Encore une fois la réaction est à l’image d’une bureaucratie pyramidale qui croit (sans doute très sincèrement) que la connaissance du terrain se fait par « remontées et descentes mécaniques » : remontées médiatiques et remontées académiques se combinent ainsi sans aucune prise en compte de la multiplicité des filtres qu’elles opèrent à chaque étage. Alors l’ordinaire du métier se perd au détour un palier, les enseignant.e.s se dépouillent de leurs multiples visages et on ne retient de ces multiples échos que ce qui confirme l’hypothèse de départ et accélère sa remédiation. Tout doit aller vite, très vite même. Parce qu’il faut « répondre », répondre avant d’écouter les questions.
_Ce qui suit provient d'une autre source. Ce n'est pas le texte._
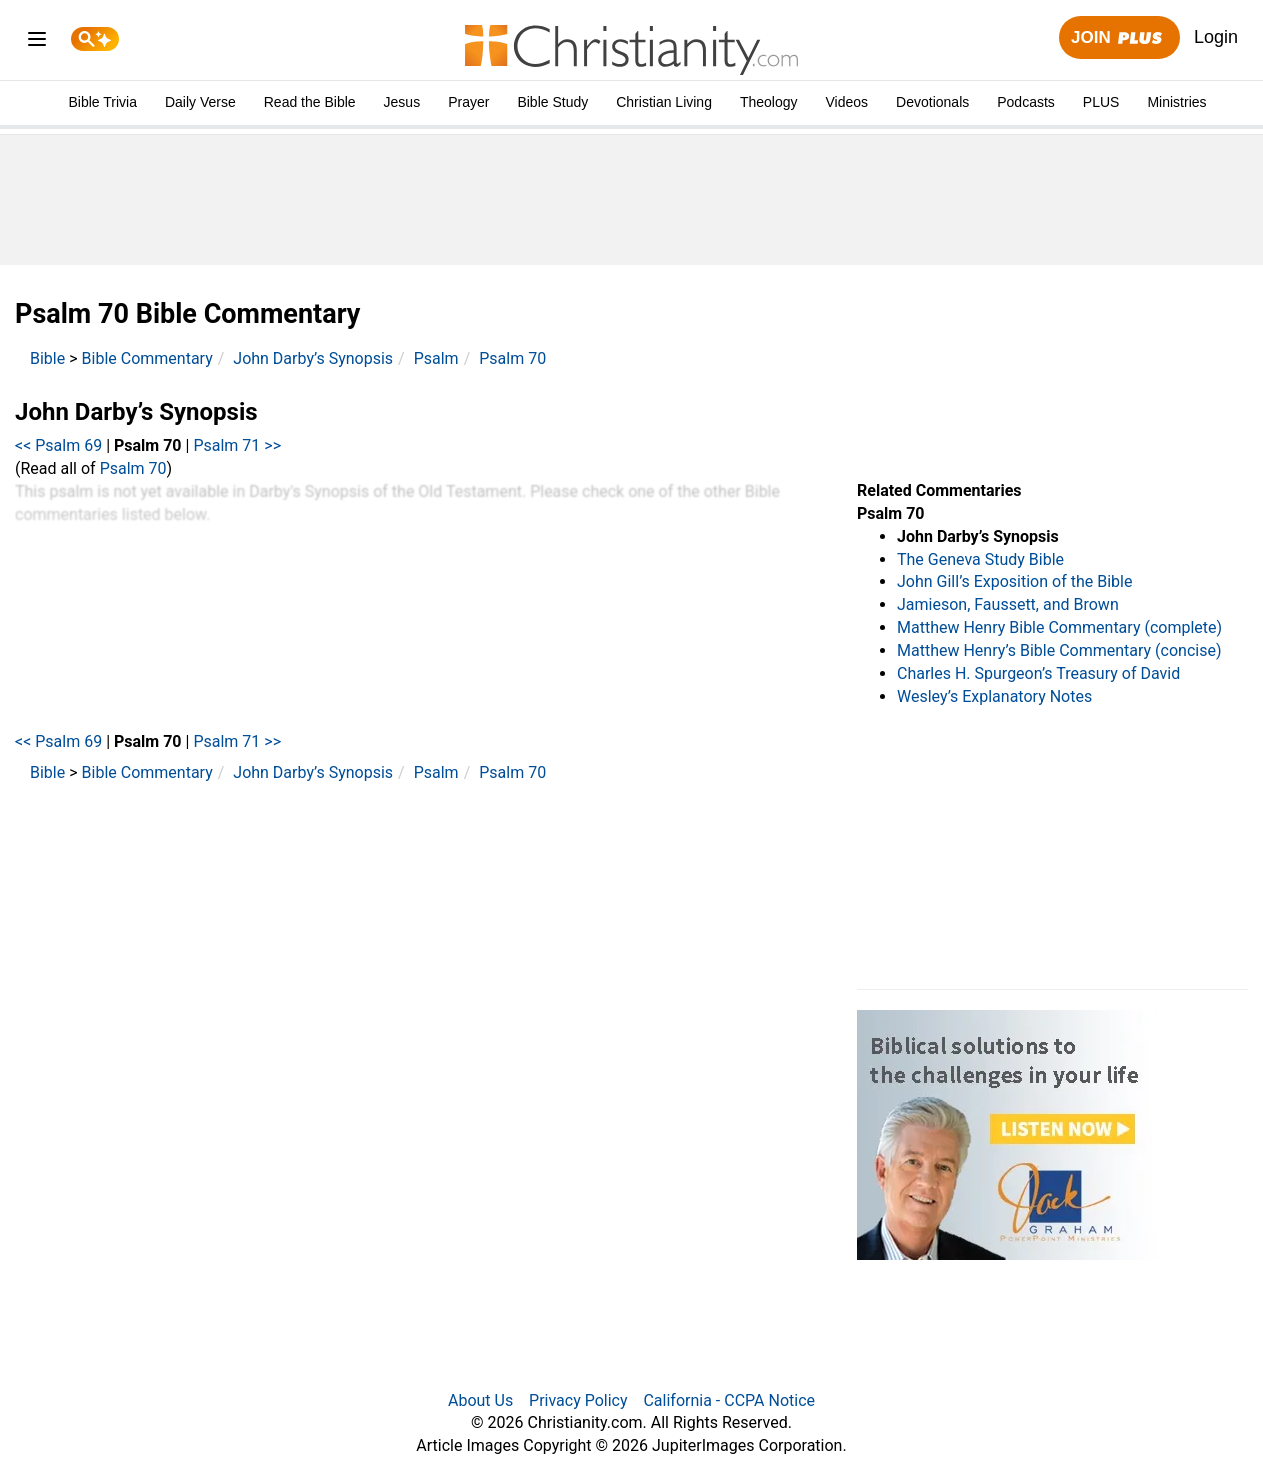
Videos (847, 102)
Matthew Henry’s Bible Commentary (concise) (1059, 650)
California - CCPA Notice (729, 1400)
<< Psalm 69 (58, 445)
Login (1216, 37)
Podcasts (1026, 102)
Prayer (468, 102)
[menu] (37, 42)
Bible (47, 358)
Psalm (436, 358)
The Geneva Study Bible (980, 559)
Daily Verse (200, 102)
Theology (769, 102)
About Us (480, 1400)
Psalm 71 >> (237, 445)
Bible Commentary (147, 358)
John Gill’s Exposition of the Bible (1014, 581)
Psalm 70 (512, 358)
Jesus (402, 102)
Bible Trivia (102, 102)
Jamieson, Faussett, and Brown (1008, 604)
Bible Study (552, 102)
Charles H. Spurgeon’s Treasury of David (1038, 673)
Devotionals (932, 102)
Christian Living (664, 102)
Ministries (1176, 102)
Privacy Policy (578, 1400)
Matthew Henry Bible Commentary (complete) (1059, 627)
Pourtant les mômes ont des choses à vous dire, et leurs enseignant.e.s aussi. Mais un enfant ne parle pas comme un adolescent et un adolescent ne parle pas comme un adulte. Ce dernier comprend sans difficulté que le silence d’une minute parle la douleur. Mais l’enfant peut lui préférer le cri, et l’adolescent le rire. C’est rassurant de rire, et ça peut soulager de crier. Sous les cris, derrière le rire, ou par la colère, les mots ne disent pas si simplement ce que l’on croit entendre. Un jeune qui rit ne s’adresse pas qu’à l’institution, il sonde ses copains, il provoque son/sa prof, il se protège du sérieux dont il ne connaît pas encore très bien les codes. Et certain.e.s, c’est vrai, hurlent leur colère aussi, et il est impératif de comprendre pourquoi.

Mais faire parler des enfants et des adolescents relève de la pédagogie. Cela suppose de (sus)p(r)endre le temps, d’apprendre aussi à libérer leurs mots sans rappel incessant de la norme.
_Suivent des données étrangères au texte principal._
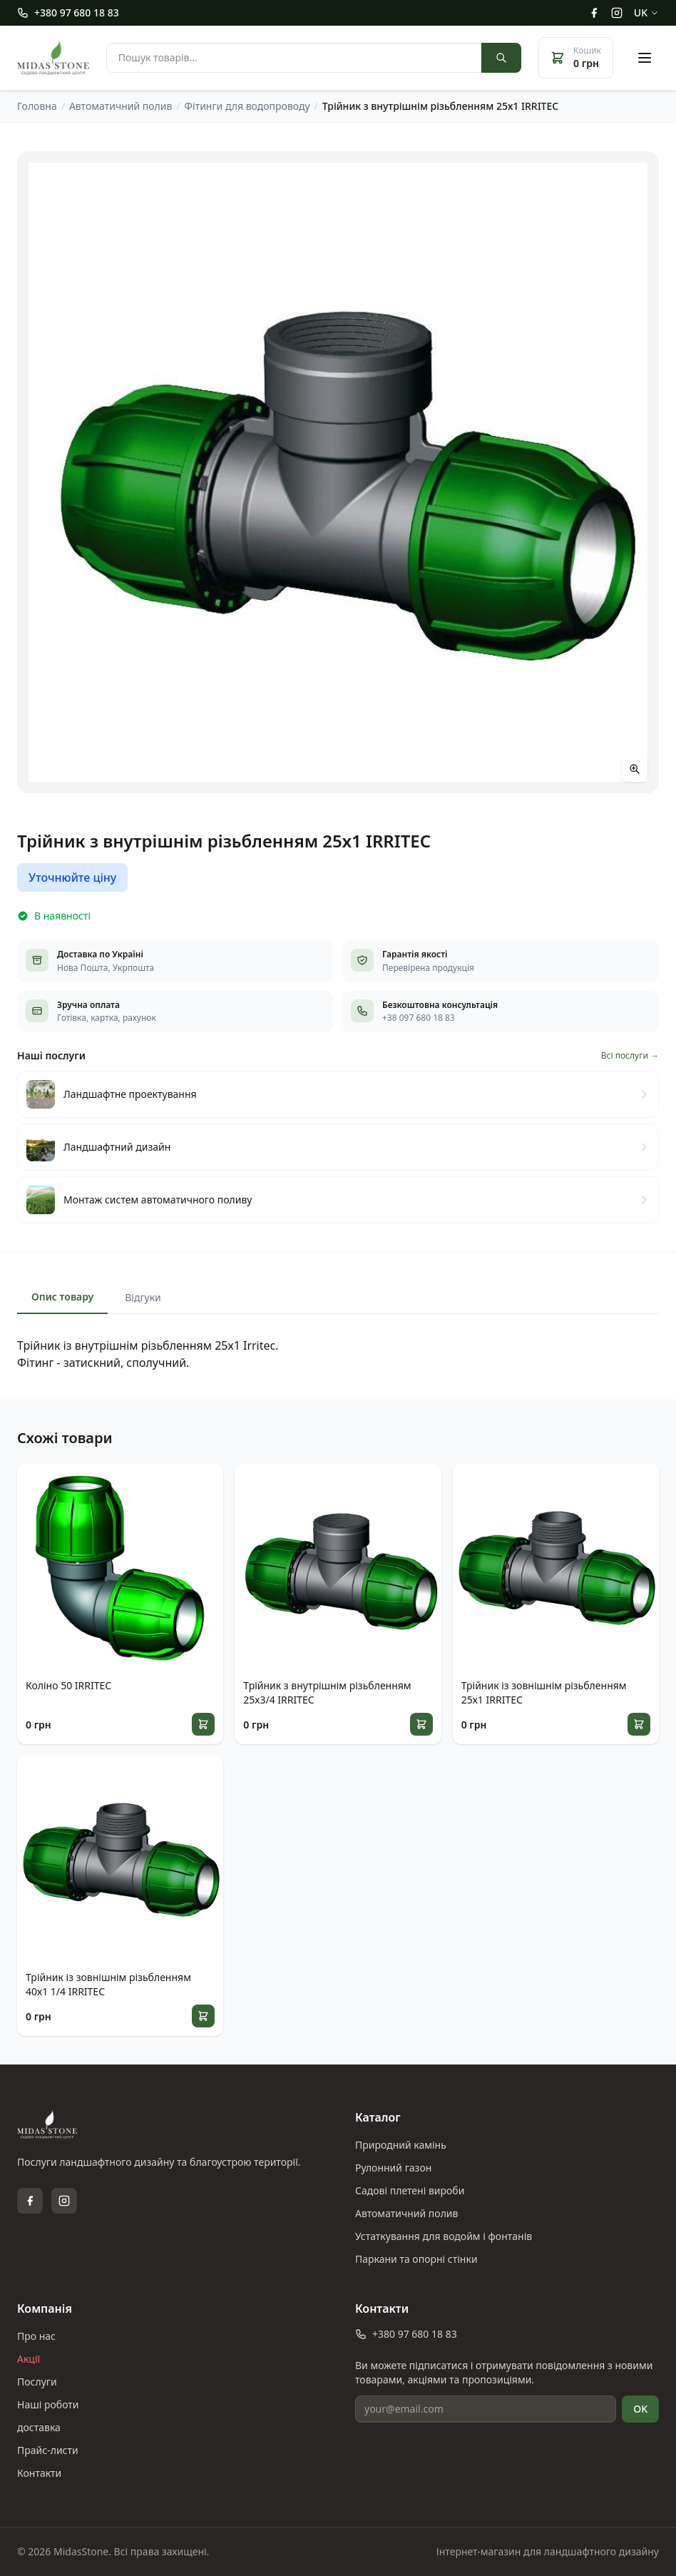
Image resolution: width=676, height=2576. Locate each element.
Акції (28, 2359)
Alors viendra le moment de reprendre ces multiples paroles, les plus violentes comme les plus belles, et la « remontée » pourrait prendre du sens si nos élites persistent à refuser de descendre. Peut-être ensuite nous pourrons travailler à des contre-poison, à réenchanter une école que certains élèves incluent en effet dans leur mécanique de défiance ; alors seulement nous redistillerons des « valeurs » parce que la matrice sera prête à les accueillir sans la résignation blasée qui préside aujourd’hui à tout enseignement dit « civique ».
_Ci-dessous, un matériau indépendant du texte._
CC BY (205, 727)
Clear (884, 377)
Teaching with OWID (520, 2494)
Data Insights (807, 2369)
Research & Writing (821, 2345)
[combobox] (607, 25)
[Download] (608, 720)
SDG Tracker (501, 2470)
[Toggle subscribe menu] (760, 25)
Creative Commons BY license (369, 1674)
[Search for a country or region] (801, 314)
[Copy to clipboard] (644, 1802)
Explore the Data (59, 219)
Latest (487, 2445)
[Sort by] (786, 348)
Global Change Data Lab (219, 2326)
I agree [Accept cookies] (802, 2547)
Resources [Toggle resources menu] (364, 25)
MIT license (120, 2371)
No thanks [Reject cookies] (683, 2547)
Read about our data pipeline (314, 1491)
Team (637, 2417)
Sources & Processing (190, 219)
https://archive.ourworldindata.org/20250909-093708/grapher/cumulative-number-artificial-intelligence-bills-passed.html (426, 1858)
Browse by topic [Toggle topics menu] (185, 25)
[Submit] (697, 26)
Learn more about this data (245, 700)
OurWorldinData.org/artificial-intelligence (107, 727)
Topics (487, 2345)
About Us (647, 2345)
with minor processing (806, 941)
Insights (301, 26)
Et, qui sait, nous donnerons peut-être goût à certain.e.s de partir à la rencontre d’une altérité qui, dans les espaces de relégation, souffre de cette indifférence ou de la fabrique d’une image détestable quand nous, enseignant.e.s, hurlons aujourd’hui une véritable urgence : celle de les regarder, de les entendre, et de les convaincre non pas « qu’ils sont chez eux » mais qu’ils sont nous, et que nous sommes eux.